The Chinese yuan is set to strengthen as rising inflows of speculative capital add to pressure on the currency, the head of a Ministry of Commerce research institute said.

“Hot money is flowing into China, and that will push up the yuan exchange rate,” Huo Jianguo, president of the Chinese Academy of International Trade and Economic Cooperation under the ministry.

“China’s situation is exactly the opposite” of Japan’s, said Huo, who previously worked as a trade official in the commerce ministry. The yen is expected to continue weakening amid the Bank of Japan (8301)’s policy easing, Huo said, estimating the currency could drop to 110 per dollar this year.
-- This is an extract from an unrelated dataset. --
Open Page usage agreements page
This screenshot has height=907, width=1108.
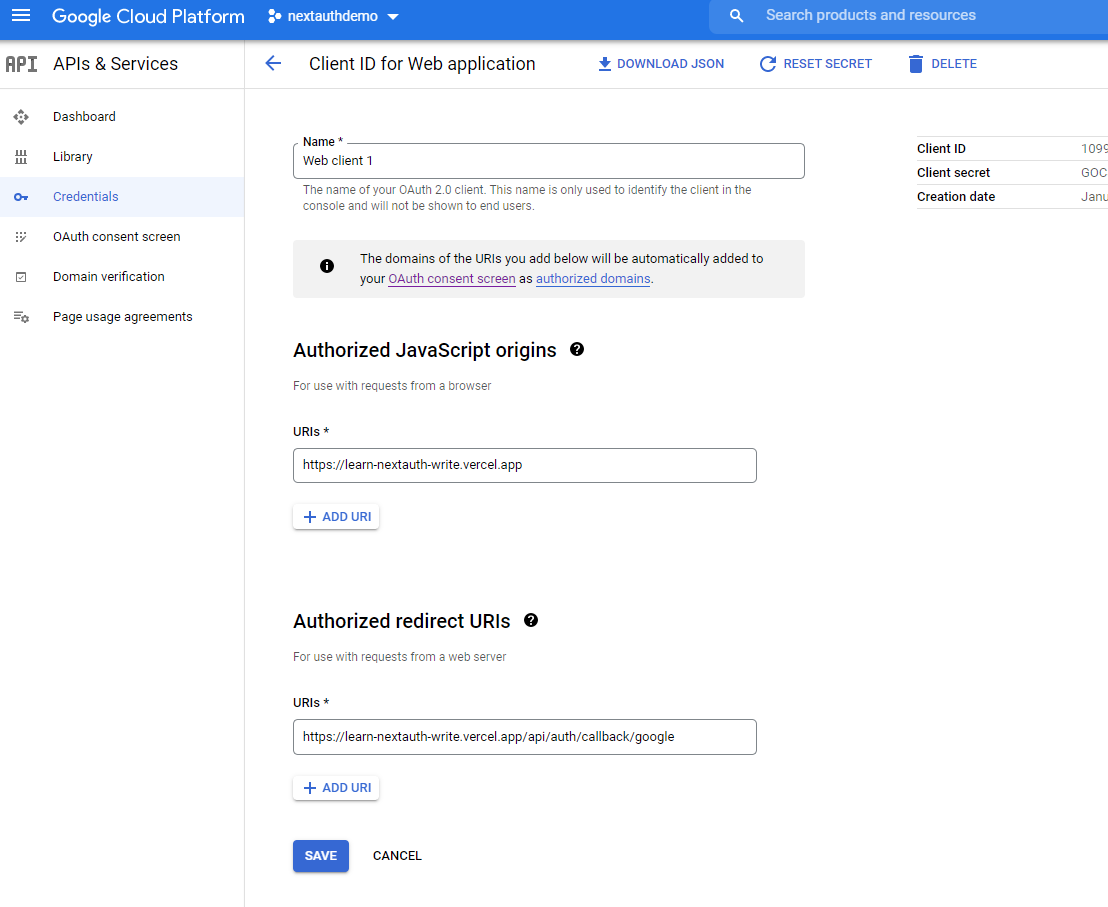pyautogui.click(x=122, y=316)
HSBC Holdings Plc raised its estimate for yuan appreciation this year after stronger-than-expected gains in the first quarter, according to an April 17 report. The bank now sees the yuan trading at 6.14 per dollar by the end of the year, up from a previous estimate of 6.18, a full-year gain of around 1.5 percent.

The yuan ended trading at 6.165 to the US dollar.

China is likely to widen the yuan’s trading band against the dollar in 2013 to tighten monetary conditions, Commonwealth Bank of Australia strategists Richard Grace and Andy Ji wrote in a note yesterday. The yuan remains undervalued and will gain another 3 percent to reach 6 per dollar by end of this year, they forecast.

China’s foreign-exchange reserves, the world’s biggest at $3.44 trillion, jumped $128 billion in the first quarter from end-December. The central bank and financial institutions bought a record 684 billion yuan of foreign currency from customers in January and 295 billion yuan in February, indicating higher capital inflows.

Since the third quarter, “the private sector has turned more bullish” on the yuan, HSBC said. “Strong inflow pressures are likely to soften in the rest of” the second quarter “but we expect the RMB to stay resilient,” they wrote.

China’s foreign exchange reserves seem to be on track to top $4 trillion in 2014.